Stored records
--

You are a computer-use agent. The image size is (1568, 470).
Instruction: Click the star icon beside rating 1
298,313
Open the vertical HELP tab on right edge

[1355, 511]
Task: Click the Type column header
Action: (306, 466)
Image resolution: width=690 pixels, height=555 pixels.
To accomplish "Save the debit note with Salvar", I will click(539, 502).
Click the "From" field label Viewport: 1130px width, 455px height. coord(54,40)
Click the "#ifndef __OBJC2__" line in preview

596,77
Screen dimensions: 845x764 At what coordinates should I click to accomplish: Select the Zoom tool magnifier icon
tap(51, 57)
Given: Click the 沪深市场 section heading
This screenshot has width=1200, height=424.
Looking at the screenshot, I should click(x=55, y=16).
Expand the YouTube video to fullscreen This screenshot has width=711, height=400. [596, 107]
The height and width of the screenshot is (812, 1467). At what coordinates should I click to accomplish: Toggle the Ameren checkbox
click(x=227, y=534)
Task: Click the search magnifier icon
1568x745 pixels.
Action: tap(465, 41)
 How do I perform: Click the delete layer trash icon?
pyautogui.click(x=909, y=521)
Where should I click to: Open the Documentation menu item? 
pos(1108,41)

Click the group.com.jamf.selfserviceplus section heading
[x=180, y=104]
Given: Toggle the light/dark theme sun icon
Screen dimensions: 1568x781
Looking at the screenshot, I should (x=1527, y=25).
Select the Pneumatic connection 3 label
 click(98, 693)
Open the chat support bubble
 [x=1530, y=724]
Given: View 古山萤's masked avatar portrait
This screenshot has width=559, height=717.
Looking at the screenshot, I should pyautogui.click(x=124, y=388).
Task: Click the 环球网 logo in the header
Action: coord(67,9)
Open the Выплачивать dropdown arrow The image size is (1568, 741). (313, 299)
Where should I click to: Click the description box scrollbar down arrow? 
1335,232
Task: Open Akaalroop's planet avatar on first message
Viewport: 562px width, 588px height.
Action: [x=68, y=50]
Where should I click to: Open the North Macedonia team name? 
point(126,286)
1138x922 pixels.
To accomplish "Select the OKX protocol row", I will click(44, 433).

--

(Task instructions):
Each line of the data above must be restated word for word.

(Expected answer):
You are a computer-use agent. The image size is (1568, 470).
Instruction: Click the star icon beside rating 1
298,313
Open the vertical HELP tab on right edge

[1355, 511]
Task: Click the Type column header
Action: (306, 466)
Image resolution: width=690 pixels, height=555 pixels.
To accomplish "Save the debit note with Salvar", I will click(539, 502).
Click the "From" field label Viewport: 1130px width, 455px height. coord(54,40)
Click the "#ifndef __OBJC2__" line in preview

596,77
Screen dimensions: 845x764 At what coordinates should I click to accomplish: Select the Zoom tool magnifier icon
tap(51, 57)
Given: Click the 沪深市场 section heading
This screenshot has width=1200, height=424.
Looking at the screenshot, I should click(x=55, y=16).
Expand the YouTube video to fullscreen This screenshot has width=711, height=400. [596, 107]
The height and width of the screenshot is (812, 1467). At what coordinates should I click to accomplish: Toggle the Ameren checkbox
click(x=227, y=534)
Task: Click the search magnifier icon
1568x745 pixels.
Action: tap(465, 41)
 How do I perform: Click the delete layer trash icon?
pyautogui.click(x=909, y=521)
Where should I click to: Open the Documentation menu item? 
pos(1108,41)

Click the group.com.jamf.selfserviceplus section heading
[x=180, y=104]
Given: Toggle the light/dark theme sun icon
Screen dimensions: 1568x781
Looking at the screenshot, I should (x=1527, y=25).
Select the Pneumatic connection 3 label
 click(98, 693)
Open the chat support bubble
 [x=1530, y=724]
Given: View 古山萤's masked avatar portrait
This screenshot has width=559, height=717.
Looking at the screenshot, I should pyautogui.click(x=124, y=388).
Task: Click the 环球网 logo in the header
Action: coord(67,9)
Open the Выплачивать dropdown arrow The image size is (1568, 741). (313, 299)
Where should I click to: Click the description box scrollbar down arrow? 
1335,232
Task: Open Akaalroop's planet avatar on first message
Viewport: 562px width, 588px height.
Action: [x=68, y=50]
Where should I click to: Open the North Macedonia team name? 
point(126,286)
1138x922 pixels.
To accomplish "Select the OKX protocol row", I will click(44, 433).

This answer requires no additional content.